**Your objective:** Please reproduce the material word for word, starting at the line that contains "Where should I" and running through its end, with both ends included. Leave the pictures out of your copy.

**Data for this exercise:**
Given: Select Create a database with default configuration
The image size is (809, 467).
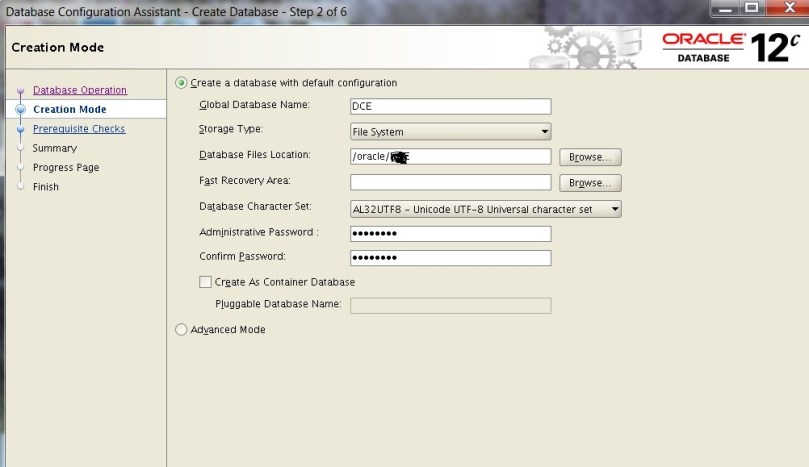Looking at the screenshot, I should [x=182, y=83].
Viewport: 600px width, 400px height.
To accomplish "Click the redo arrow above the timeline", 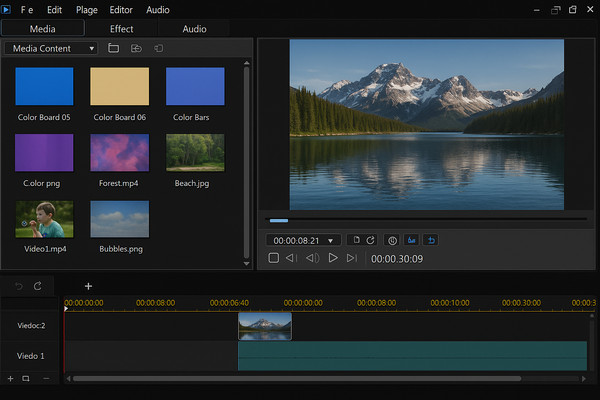I will pos(38,286).
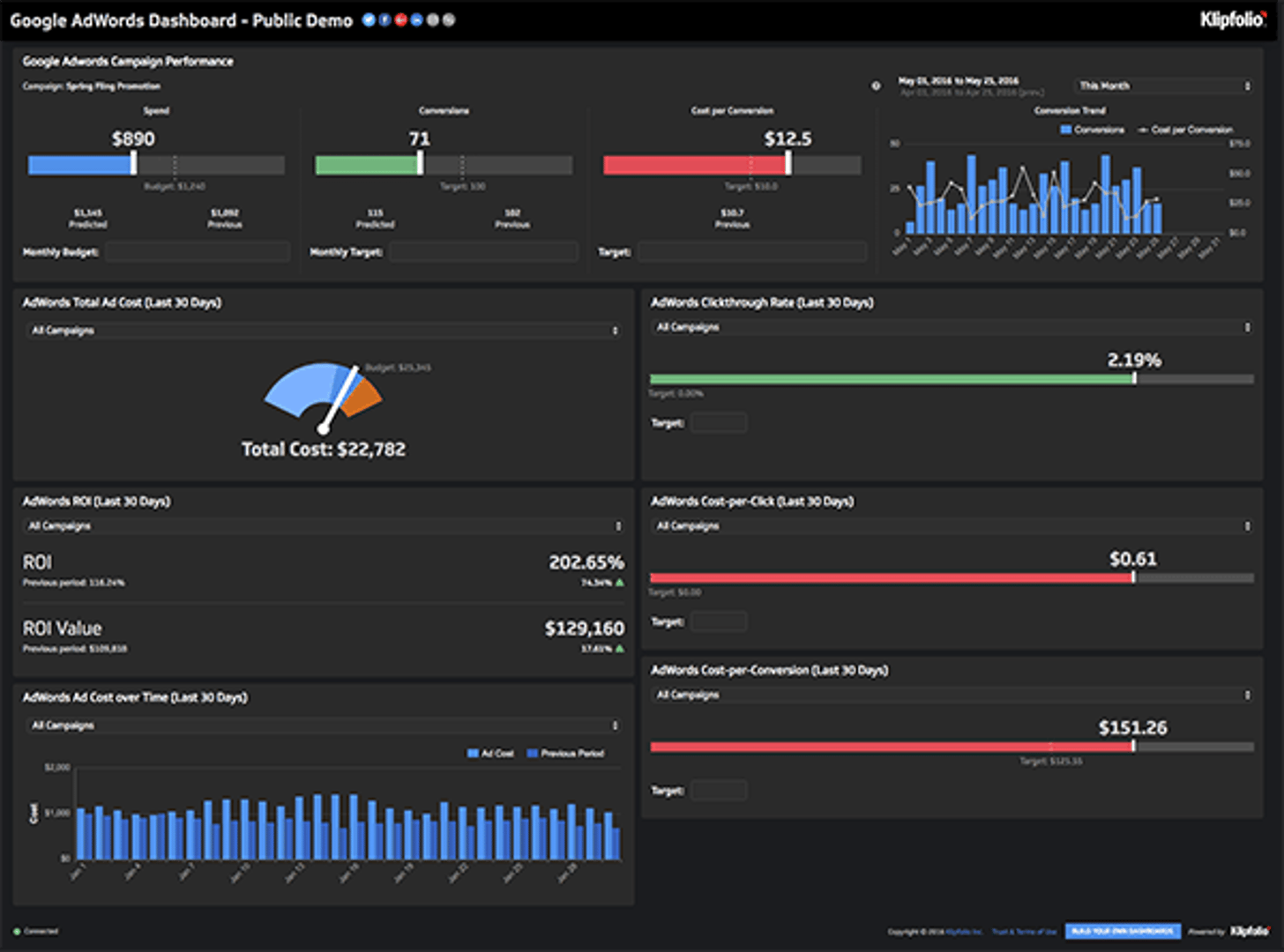Click the Twitter share icon in header
This screenshot has width=1284, height=952.
(369, 19)
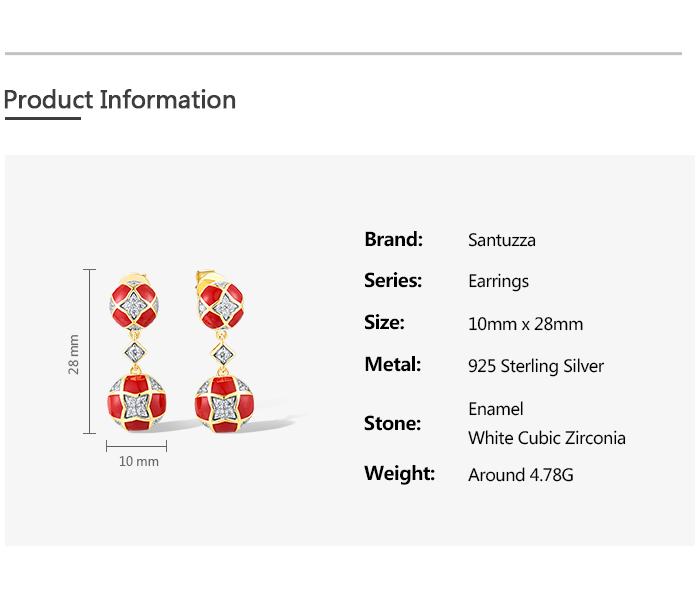Viewport: 700px width, 596px height.
Task: Click the Brand: label
Action: coord(393,239)
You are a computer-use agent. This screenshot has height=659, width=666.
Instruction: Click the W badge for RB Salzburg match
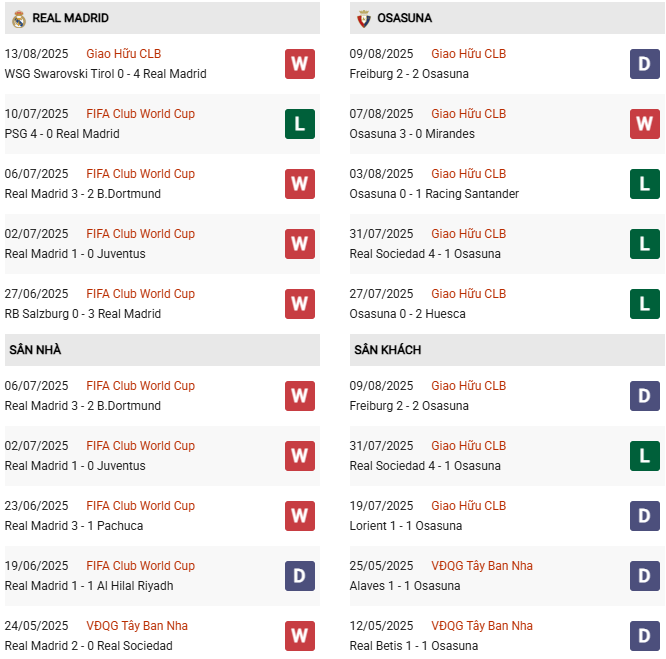click(299, 304)
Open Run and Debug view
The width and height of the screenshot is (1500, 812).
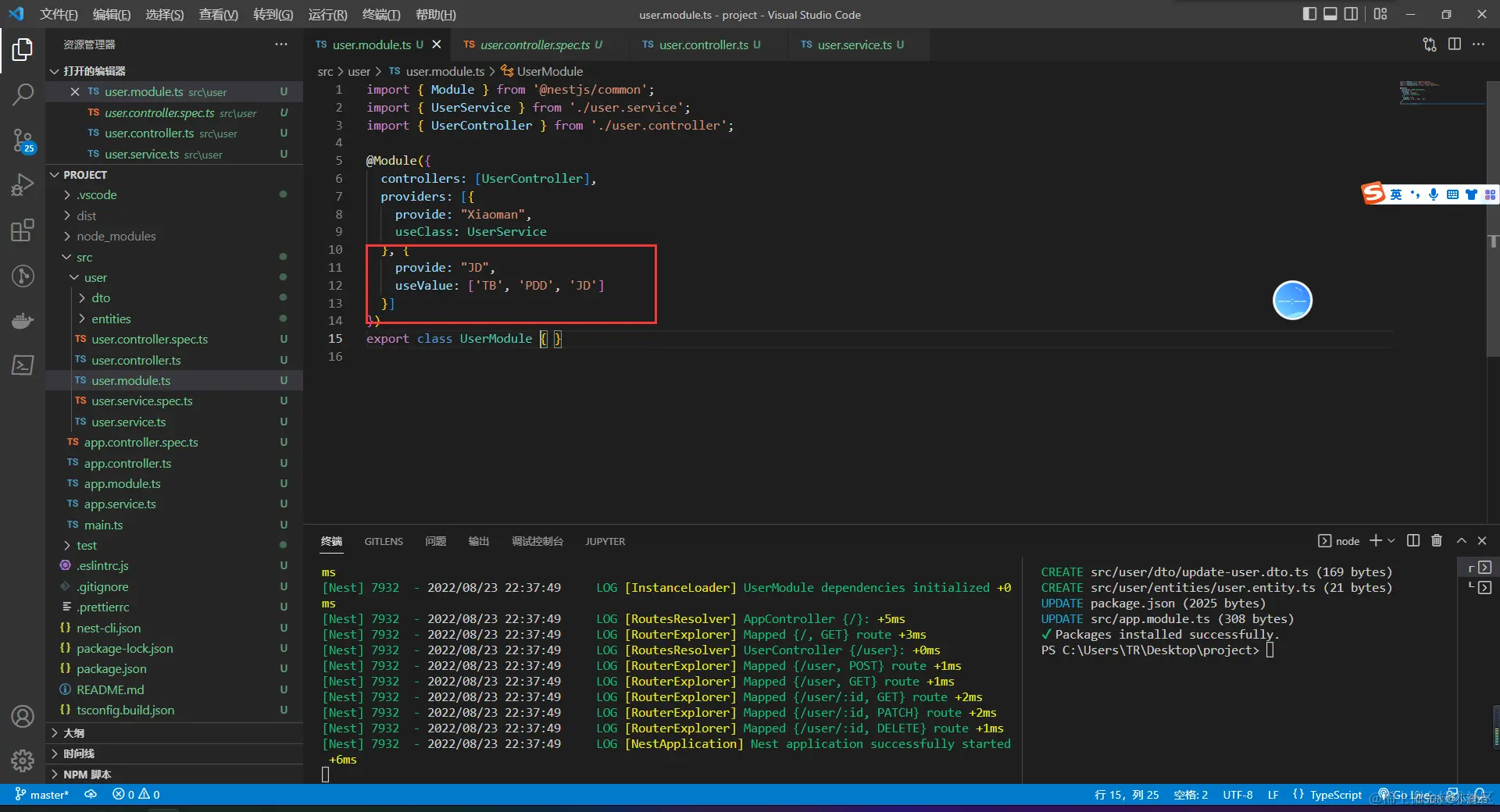[23, 185]
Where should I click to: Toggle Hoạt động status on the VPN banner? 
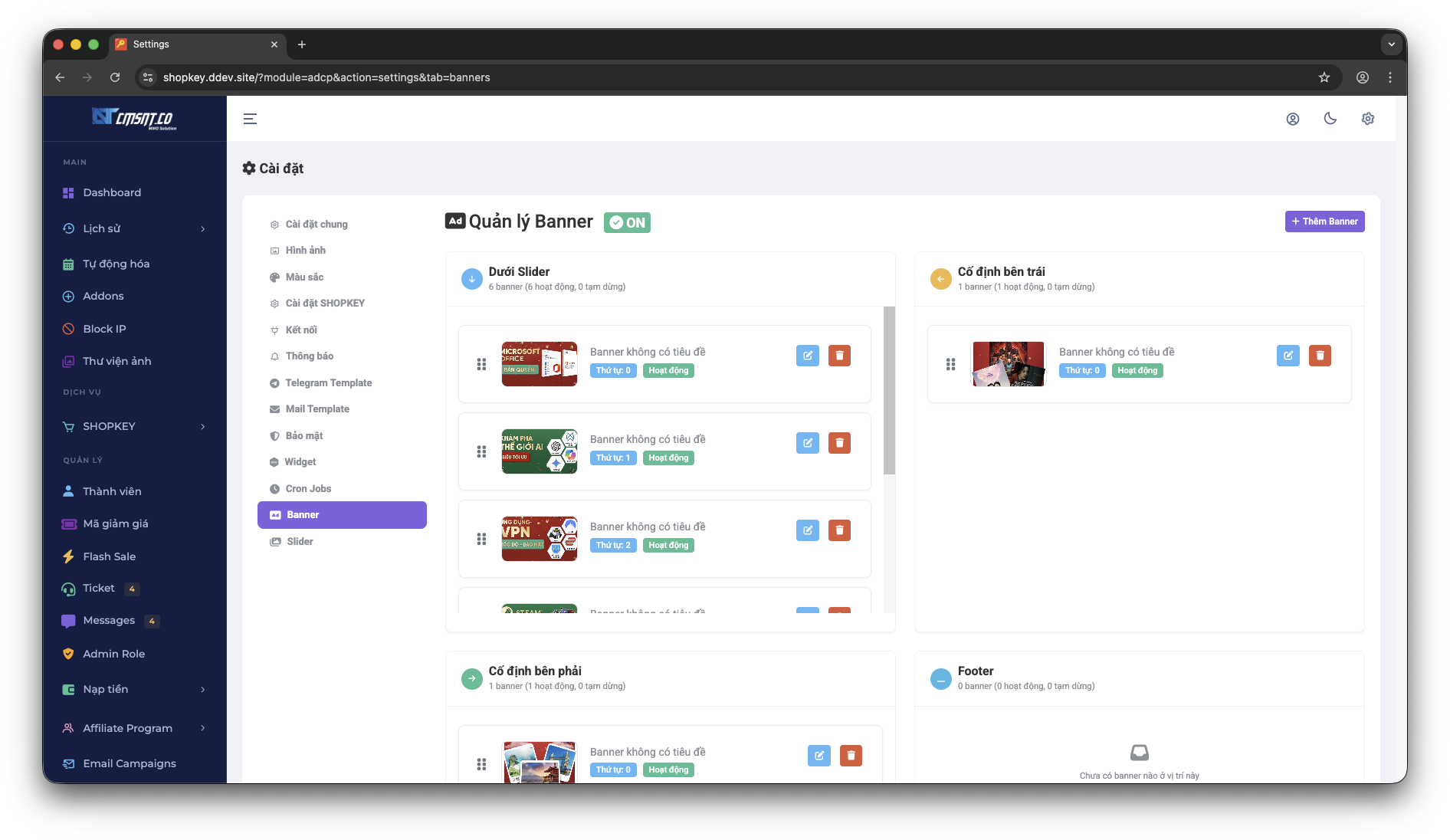coord(668,545)
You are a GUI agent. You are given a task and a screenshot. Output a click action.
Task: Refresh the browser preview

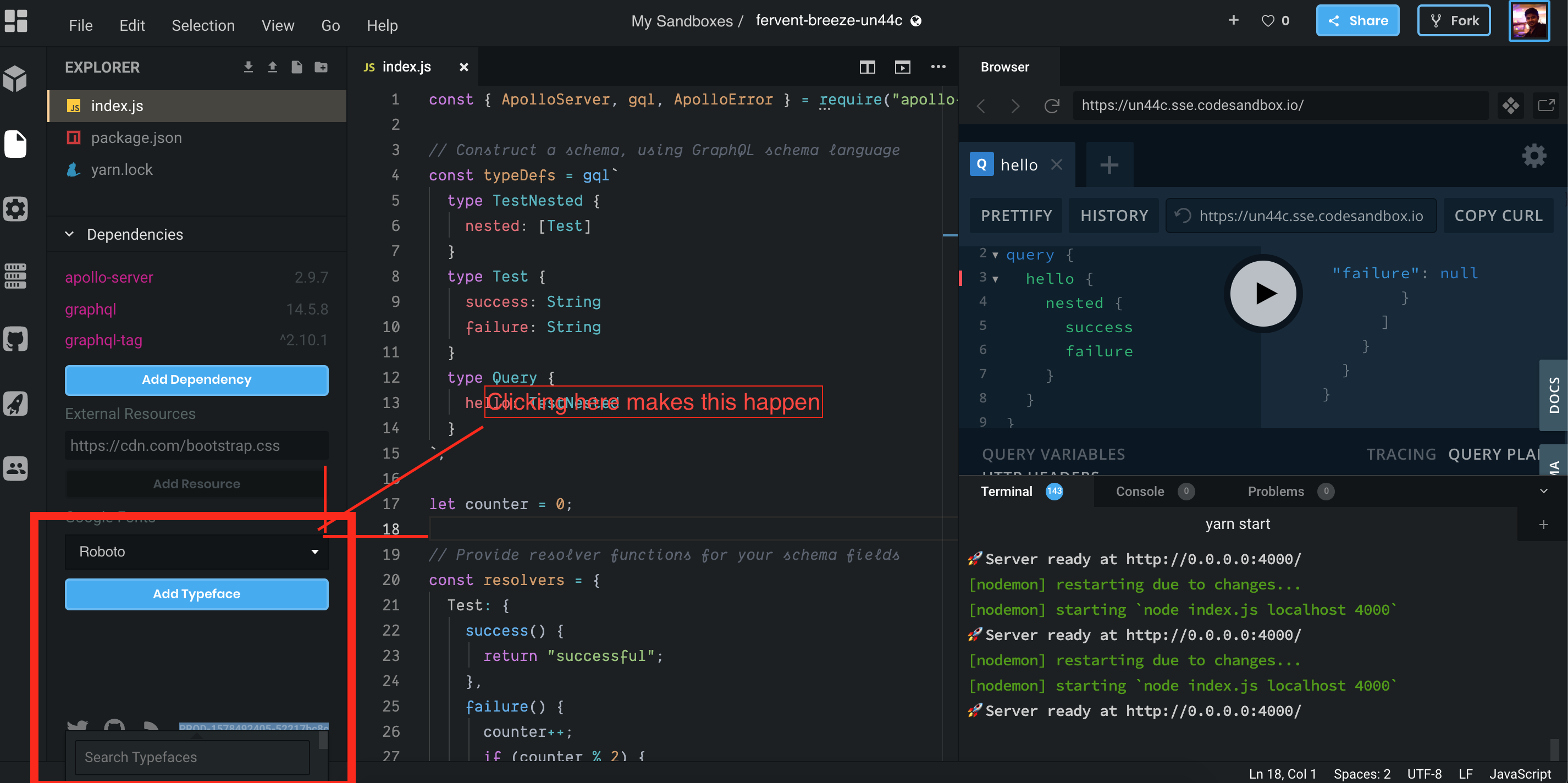(x=1052, y=106)
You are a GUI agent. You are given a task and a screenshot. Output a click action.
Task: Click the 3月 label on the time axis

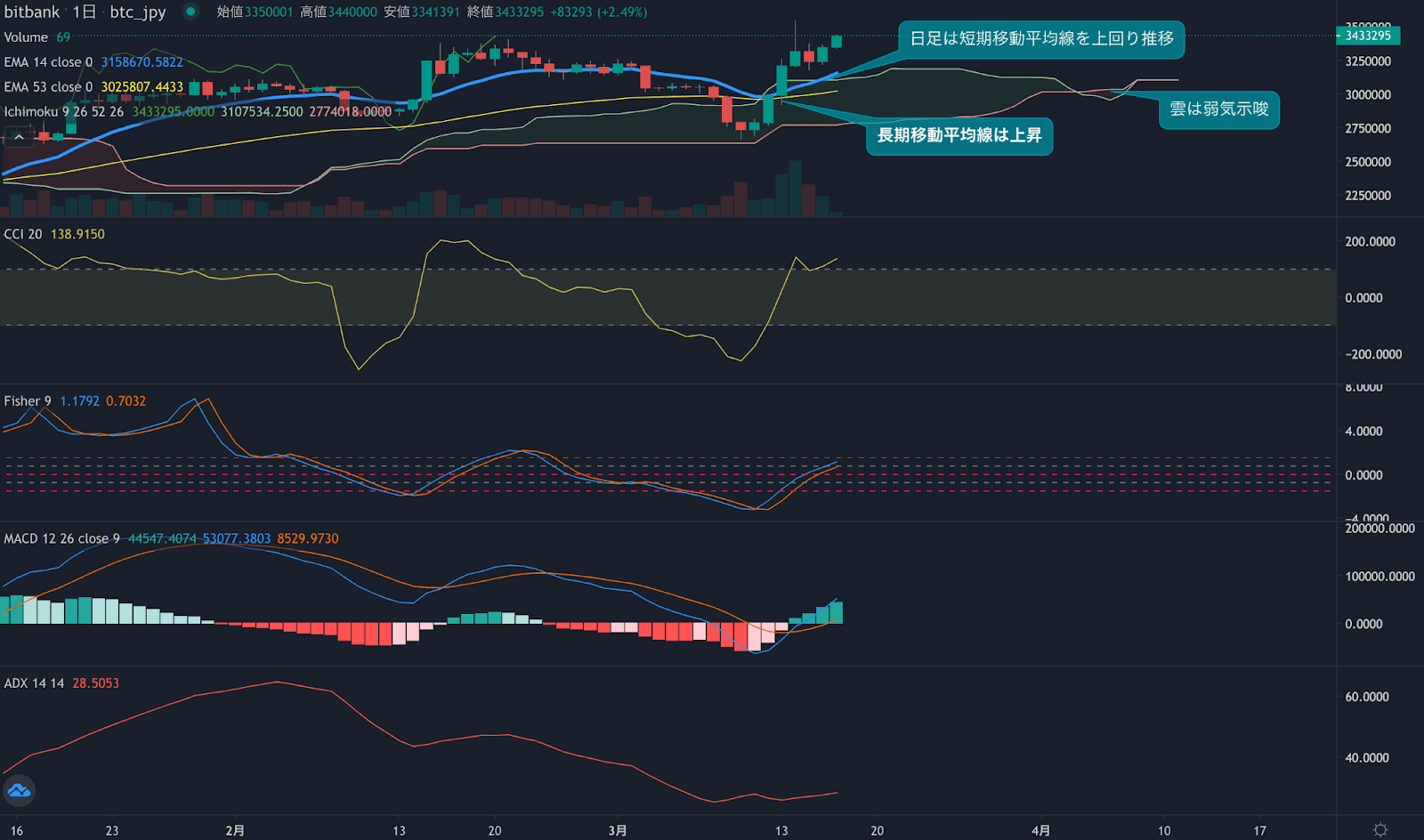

**Correct answer:**
Where should I click to: Toggle Hoạt động status on the VPN banner? 
coord(668,545)
You are a GUI agent. You are given a task and a screenshot. Output a click action.
Task: Refresh the browser preview

(x=1052, y=106)
You are a GUI agent. You are given a task and a screenshot. Output a click action.
Task: Click the 3月 label on the time axis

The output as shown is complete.